A febbraio 2014 la beerfirm danese To Øl (la loro storia la trovate qui) annuncia la nascita della loro Session Series: la serie altro non fa che cavalcare la moda attuale della "sessionabilità", diametralmente opposta a quella dell'"imperializzazione" che invece dilagava qualche anno fa. Si parte con tre birre che - a guardarci bene - più che delle innovative "session" non sono altro che birre leggere per definizione: l'APA Sofia King Pale (4.7%), la Hope Love Pils (4.5%) e la Cloud 9 Wit (4.6%). Insomma, sbandierare come "session" una Pils è un po' come gridare di aver scoperto l'acqua calda.
Le etichette, come spiegano i danesi, sono state volutamente semplificate da Kasper Ledet, il loro grafico di fiducia, per trasmettere anche visivamente la "facilità" di fruizione di queste birre. Ampio spazio ai caratteri Gill Sans ed immagini quasi ridotte al minimo.
Alle tre "session" iniziali se ne aggiunge più tardi una quarta chiamata "Sesson", una parola che fonde al suo interno "session" e "saison". Anche qui ci sarebbe qualcosa da dire su come sia ridondante specificare "session saison"; sappiamo che le Saison erano le birre che nel diciannovesimo secolo erano prodotte alla fine della stagione fredda e destinate ad essere poi bevute in estate, durante il duro lavoro estivo nei campi, in quanto più sicure e salubri dell'acqua che era spesso portatrice di malattie ed infezioni.
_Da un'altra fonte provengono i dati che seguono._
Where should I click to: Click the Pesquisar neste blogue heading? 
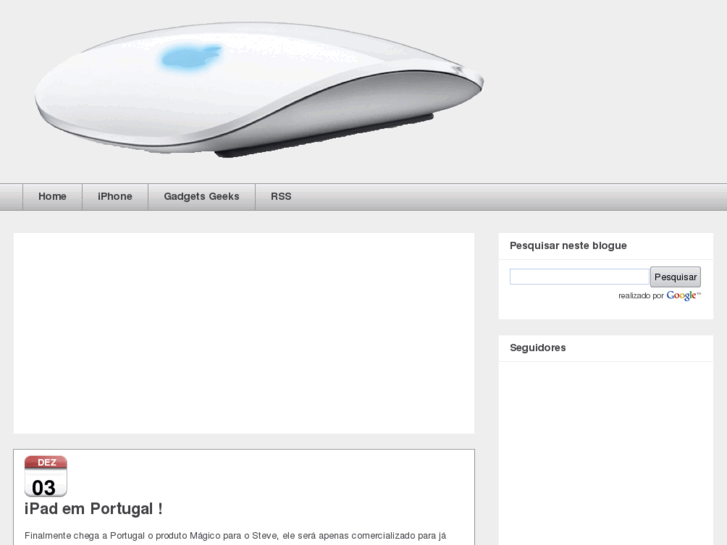pyautogui.click(x=568, y=246)
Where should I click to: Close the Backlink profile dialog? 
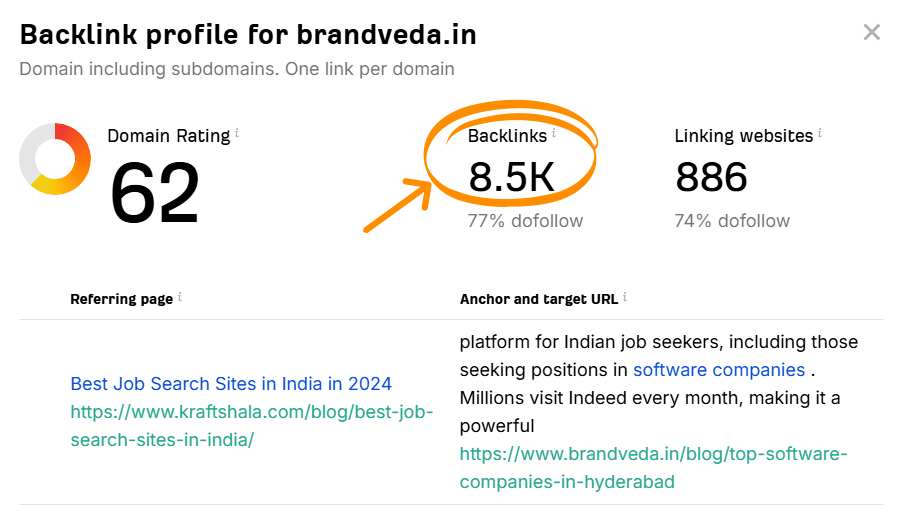(x=871, y=33)
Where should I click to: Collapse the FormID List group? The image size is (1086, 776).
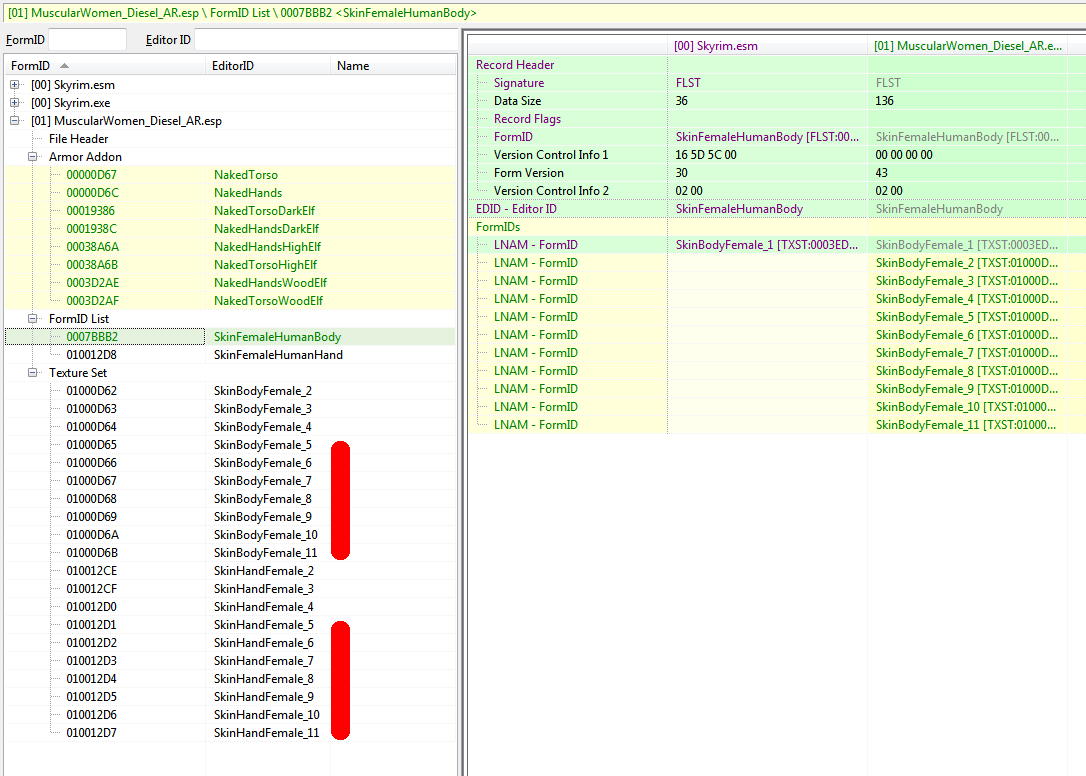[33, 319]

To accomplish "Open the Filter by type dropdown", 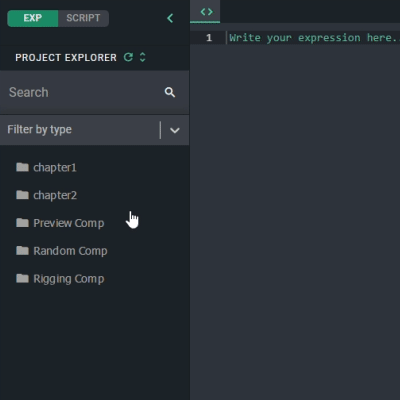I will [95, 130].
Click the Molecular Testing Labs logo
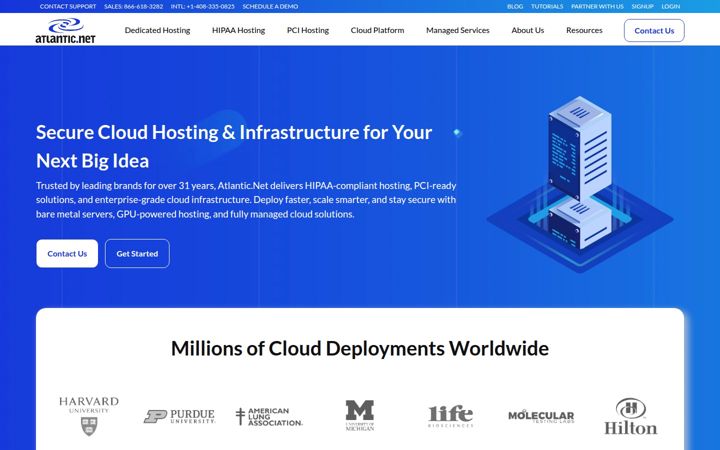 click(541, 416)
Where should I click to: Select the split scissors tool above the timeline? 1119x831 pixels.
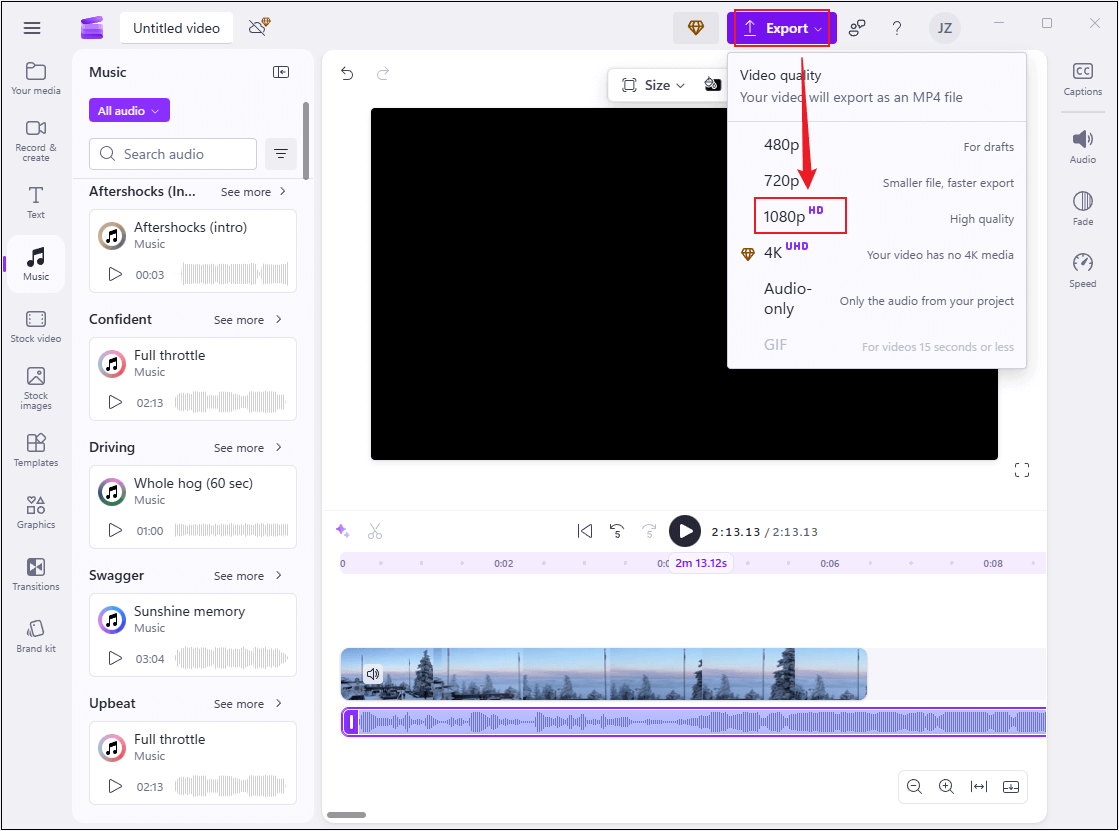tap(375, 530)
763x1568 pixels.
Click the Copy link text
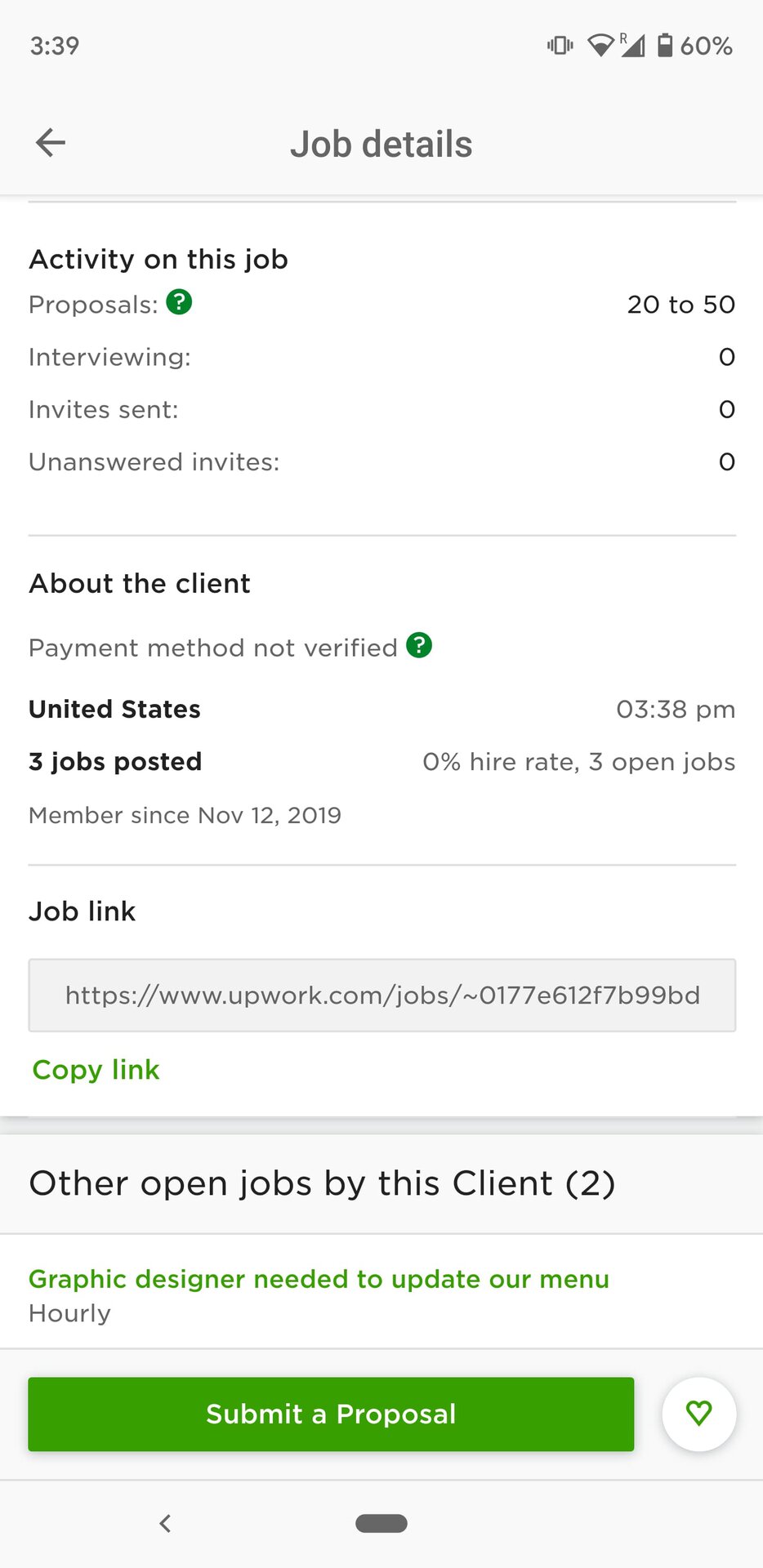[x=96, y=1070]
In assenza della refrigerazione, per farle "durare" qualche mese più del solito venivano abbondantemente luppolate ed anche il contenuto alcolico era leggermente superiore alla norma; bisogna però considerare che a quel tempo una birra dal contenuto alcolico in percentuale del 4% era già considerata "forte".
Come inoltre fa notare Phil Markowski nel libro Farmhouse Ales, è probabile che sino alla prima guerra mondiale coesistessero almeno due tipi di "saison". Quelle che venivano bevute di giorno nei campi, per dissetarsi e rinfrescarsi durante il lavoro, con un contenuto alcolico normalmente inferiore al 2.5% e quelle di qualità "superiore" (ovvero più alcoliche) che venivano bevute al termine della giornata lavorativa.
La Sesson di To Øl vede un dry-hopping di Vic Secret (Australia) ed Amarillo; nessuna novità neppure qui, visto che era pratica diffusa (stiamo sempre parlando del secolo XIX) praticare il dry-hopping dei cask per "ringiovanire" queste birre prodotte qualche mese addietro prima di essere spedite al consumatore.
Nel bicchiere arriva di colore oro pallido, leggermente velato e con un abbondante cappello di schiuma bianca e pannosa, dall'ottima persistenza. L'aroma vede gli agrumi in primo piano (lime, limone, mandarino e arancia) seguiti da sentori floreali, un accenno dolce di frutta tropicale e rustico di paglia; c'è anche la leggerissima acidità donata dal frumento, per un aroma pulito e ancora discretamente fresco. La "sessionabilità" viene perseguita al palato soprattutto attraverso la leggerezza del corpo e la consistenza acquosa, con un'impeccabile scorrevolezza ed una vivace carbonazione; ne soffre un po' l'intensità dei sapori. Leggero imbocco di crackers e di miele, il dolce della polpa d'arancia e qualche suggestione di canditi per un finale che arriva piuttosto in anticipo, con un amaro pulito e gradevole composto da note erbacee e di scorza d'agrumi. La secchezza è quella giusta, assicurando un ottimo potere dissetante e rinfrescante che - raffreddando il palato - dimentica però di scaldare il cuore. Birra molto pulita e "perfettina", eseguita con precisione chirurgica dal fido De Proef a scapito di quelle imperfezioni "rustiche" spesso responsabili di quelle emozioni che le grandi Saison riescono a dare.
L'importatore italiano la definisce curiosamente un tributo alla Saison Dupont Cuvéé Dry Hopping; non so se questa informazione sia arrivata direttamente dal produttore, ma andiamoci piano ad avvicinare irrispettosamente il profano al sacro.
Formato: 33 cl., alc. 4.6%, scad. 30/03/2017, pagata 4.00 Euro (beershop, Italia)
NOTA: la descrizione della birra è basata esclusivamente sull’assaggio di questa bottiglia, e potrebbe non rispecchiare la produzione abituale del birrificio.